Gone also are greasy breakfasts. The meals are uber-healthy organic and locally sourced, and feature sustainably caught seafood and grass-fed beef supplemented by a bountiful fruit and salad bar at each meal. Some of my favorite menu items were peanut butter protein pancakes for breakfast, Southwestern vegetarian burger for lunch and smoked chicken enchiladas for dinner. Alcohol is not served at Canyon Ranch, though there are refrigerators in the rooms if you want to BYO.
Our schedule in the '60s was simple: Eat, ride, swim, run around with friends. Canyon Ranch guests can now choose a “Pathway” with self-explanatory titles like Relax and Renew, Integrative Weight Loss and Outdoor Escape, a wilderness experience. I chose one called Lifestyle Reset that included sessions with a therapist who gave me tips on parenting adult children and a “performance scientist” who got me hooked on rubber band strength training.
After stretching brain and body, I got a massage.
For 90 minutes, I lay still as my masseuse worked every inch of me with a cocoa-buttery lotion. I sank into a calm I have not felt since pre-motherhood days, precluded by the births of four sons.

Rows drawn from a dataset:
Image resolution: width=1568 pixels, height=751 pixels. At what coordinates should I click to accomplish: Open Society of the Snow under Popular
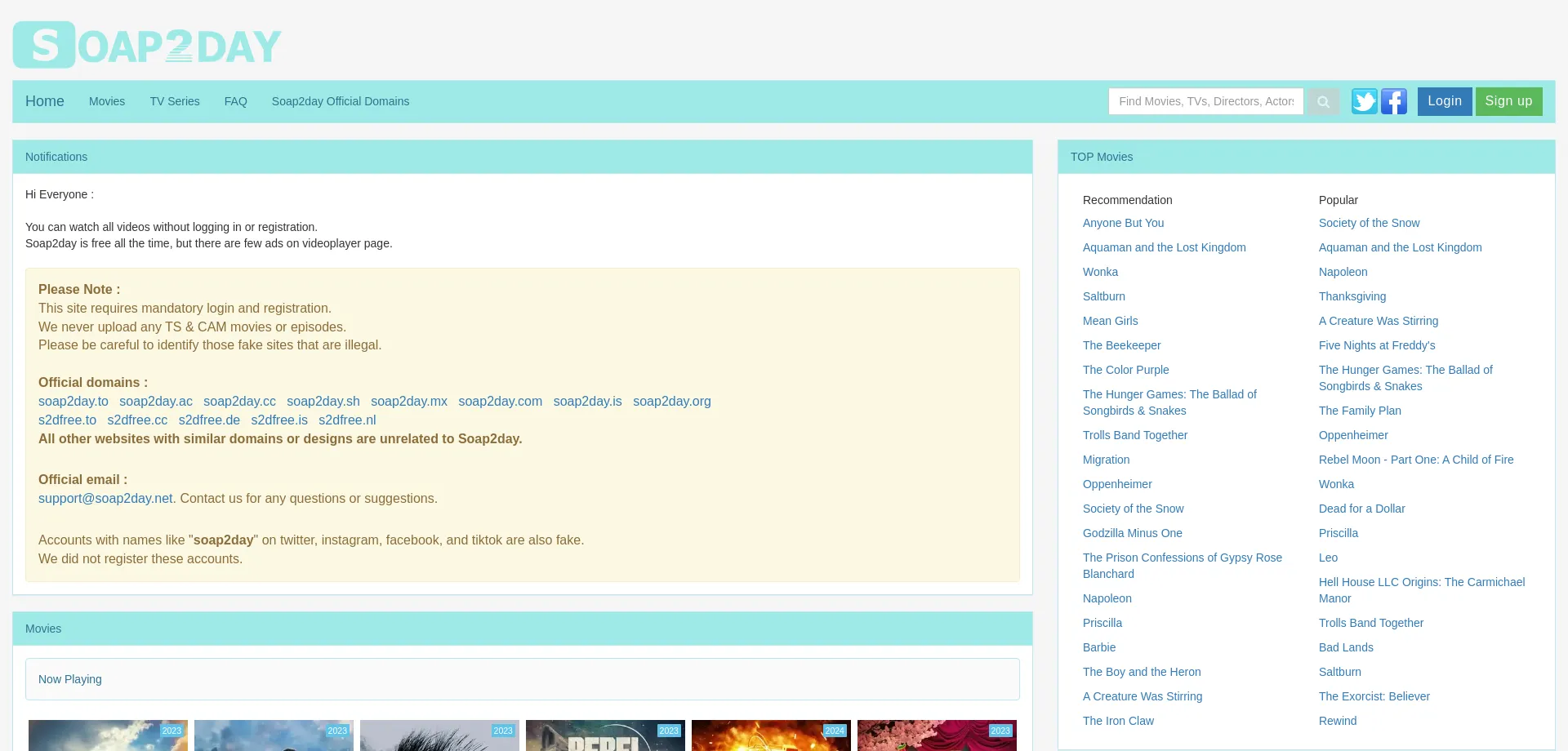pyautogui.click(x=1369, y=223)
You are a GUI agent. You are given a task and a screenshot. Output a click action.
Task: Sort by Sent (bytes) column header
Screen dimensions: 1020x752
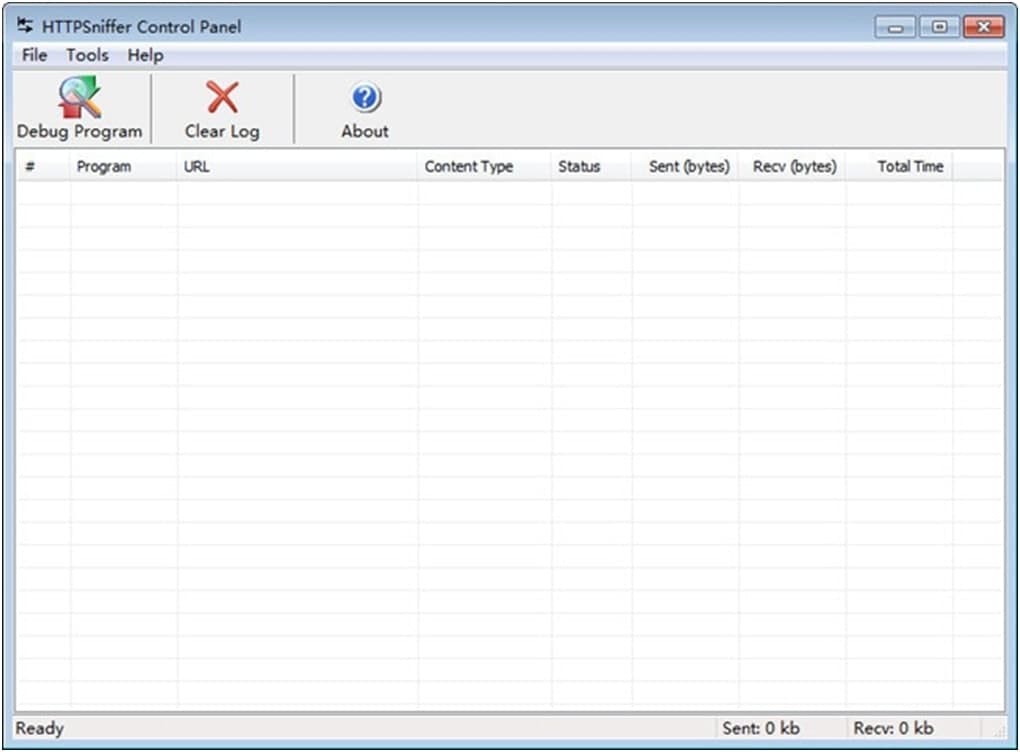(684, 167)
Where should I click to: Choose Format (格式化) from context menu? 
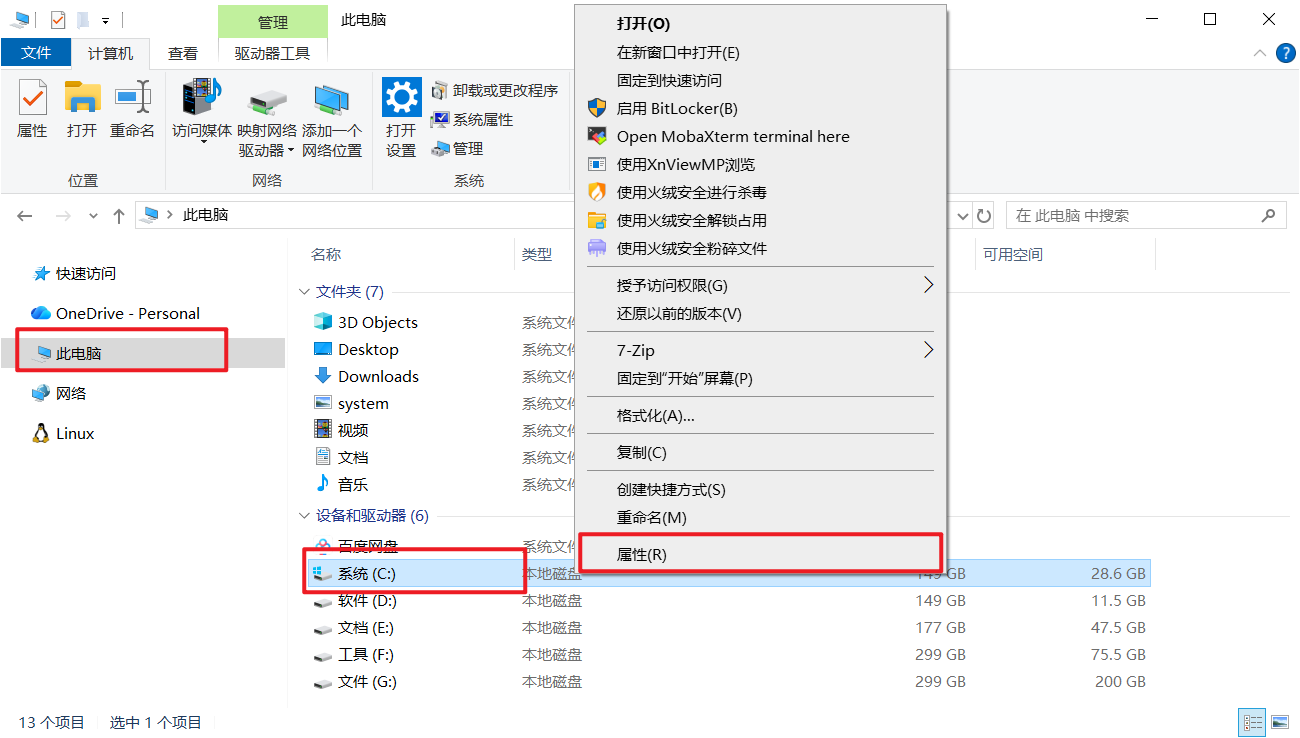655,415
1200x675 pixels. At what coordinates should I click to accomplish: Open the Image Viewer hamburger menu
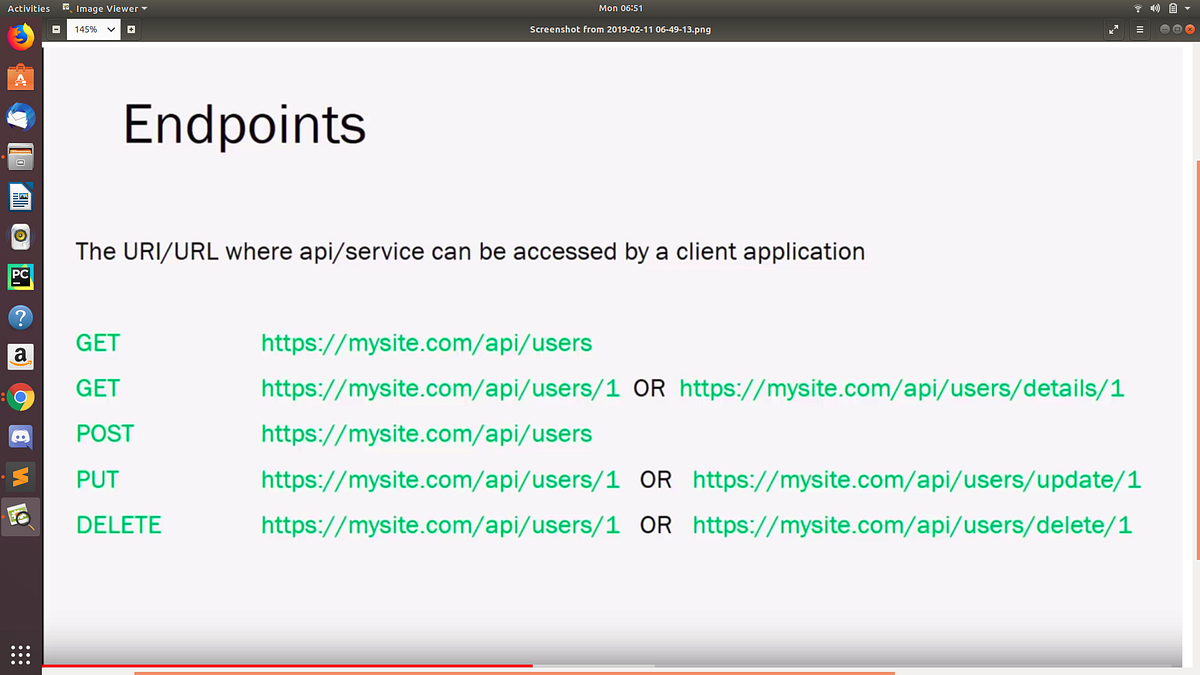[x=1139, y=29]
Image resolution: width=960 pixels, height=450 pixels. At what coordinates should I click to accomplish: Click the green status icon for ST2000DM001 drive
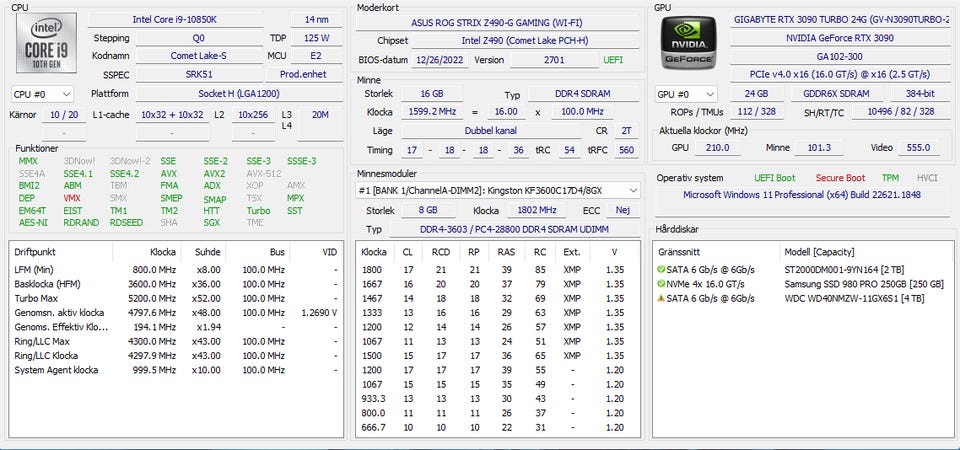click(660, 270)
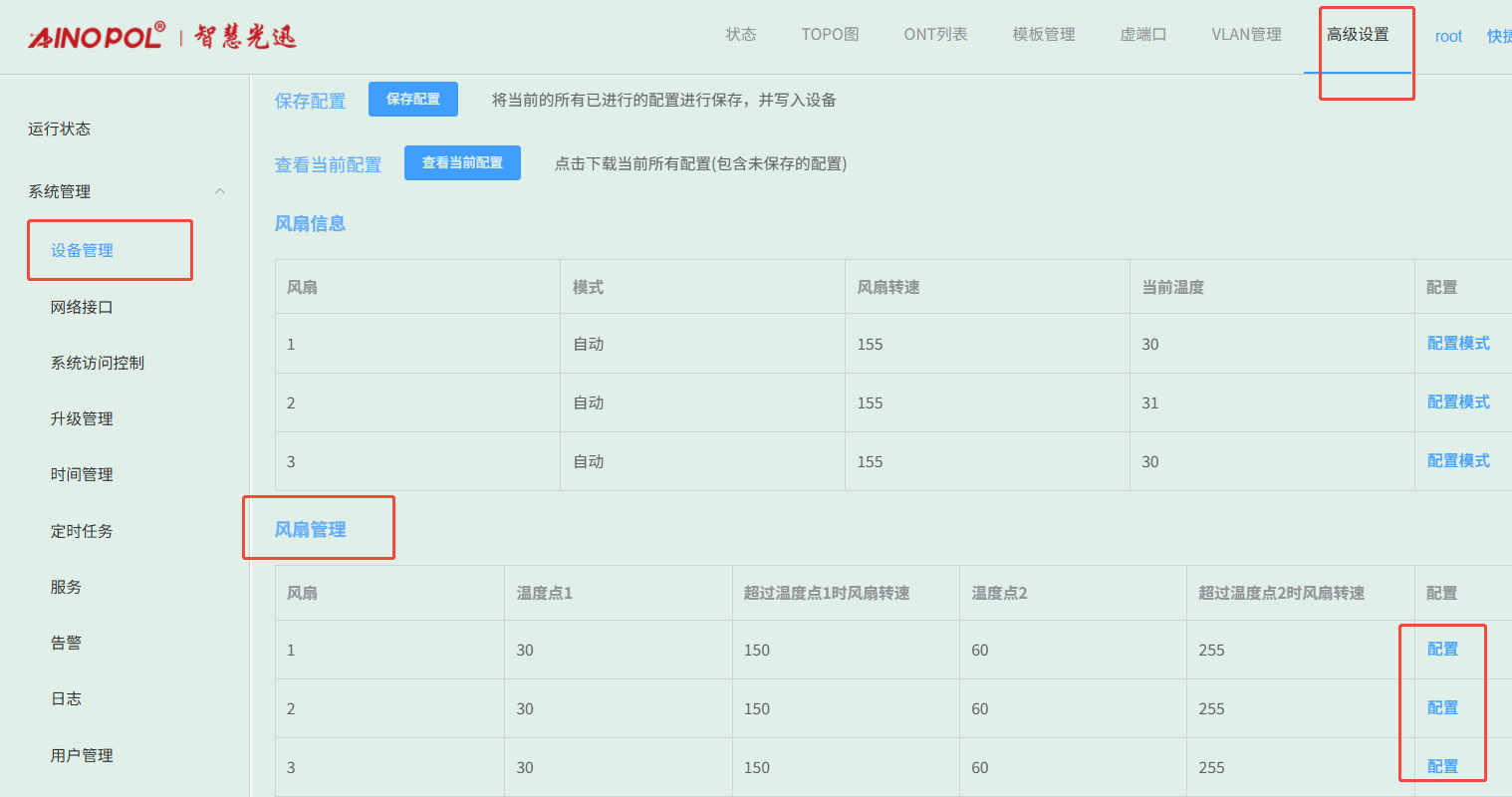Click the root user link

pos(1448,37)
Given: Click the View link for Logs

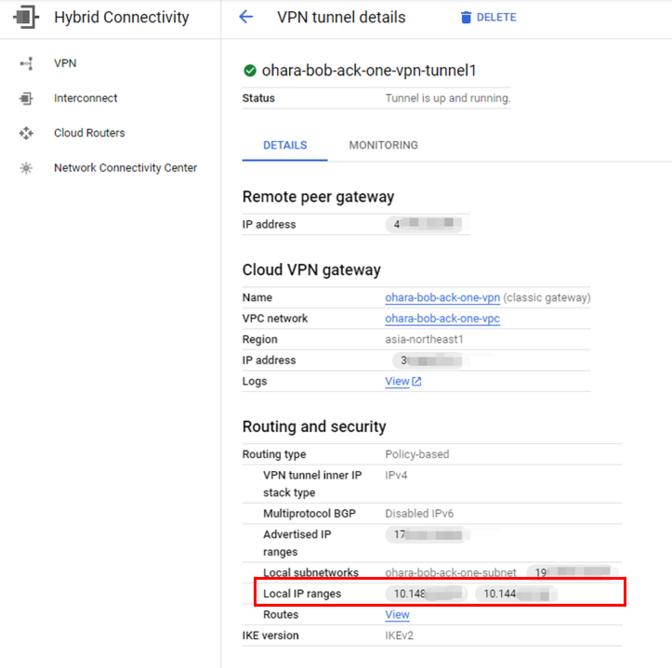Looking at the screenshot, I should (397, 382).
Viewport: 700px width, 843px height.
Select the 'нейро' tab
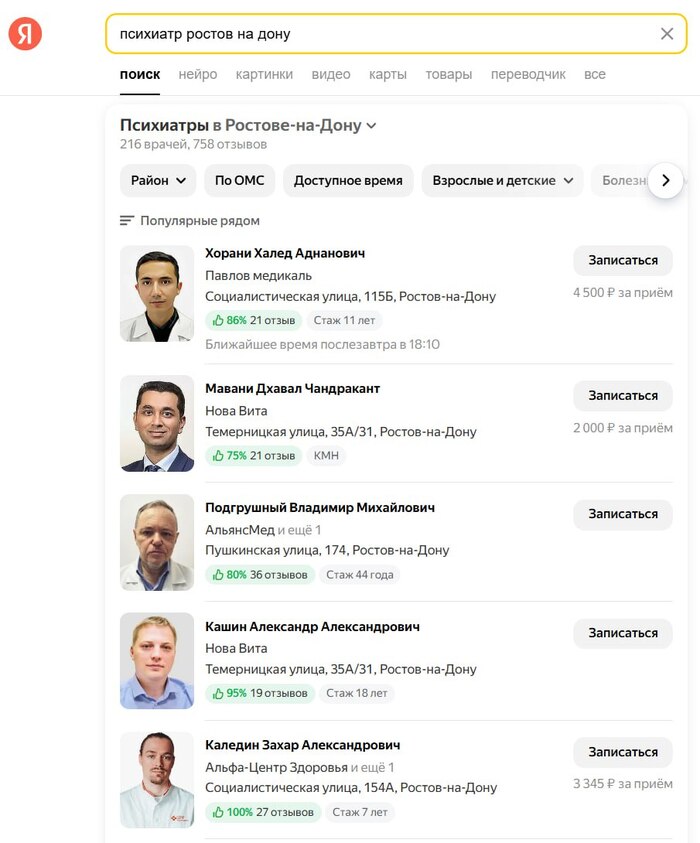click(x=198, y=74)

CHECK YOUR UNDERSTANDING ▸
A) In the Canyon Ranch passage, which Pathway did the writer choose?
B) Proceed with the Canyon Ranch passage, picking up after its final sentence.
These rows have no connection to the Canyon Ranch passage.

ANSWERS FOR THIS EXERCISE ▸
A) Lifestyle Reset

B)
While Canyon Ranch does attract celebrities and other fancy folks, what I found were many un-fancy people. They came for lots of reasons: to heal after the loss of a loved one, to lose weight, to escape a stressful life.
Many of them were women 60-plus and traveling solo, like me.
Canyon Ranch is pricey — although prices dip in summer when Tucson temperatures hover around or above 100 degrees — and I talked about this with fellow guests. What I often heard is that they stashed away some funds year-round, or for a couple of years, to have this experience. “I wanted to give myself the best gift I could ever receive — better health,” a 70-year-old teacher from New Jersey told me.
With grown kids or no kids, spouse or no spouse, when do we start claiming the gift of much-needed renewal? For many of us, it has been a very long time.
While guests pay extra fees for appointments with staff experts and procedures like facials and acupuncture, plenty of free activities are built into the price of your stay, beyond meals and accommodations in cool casitas. The schedule of complimentary daily offerings is posted each morning and can include Sunrise Yoga and Aqua Zumba, Desert Drumming and Power Blast Fitness. Bingo nights are a big hit at the ranch.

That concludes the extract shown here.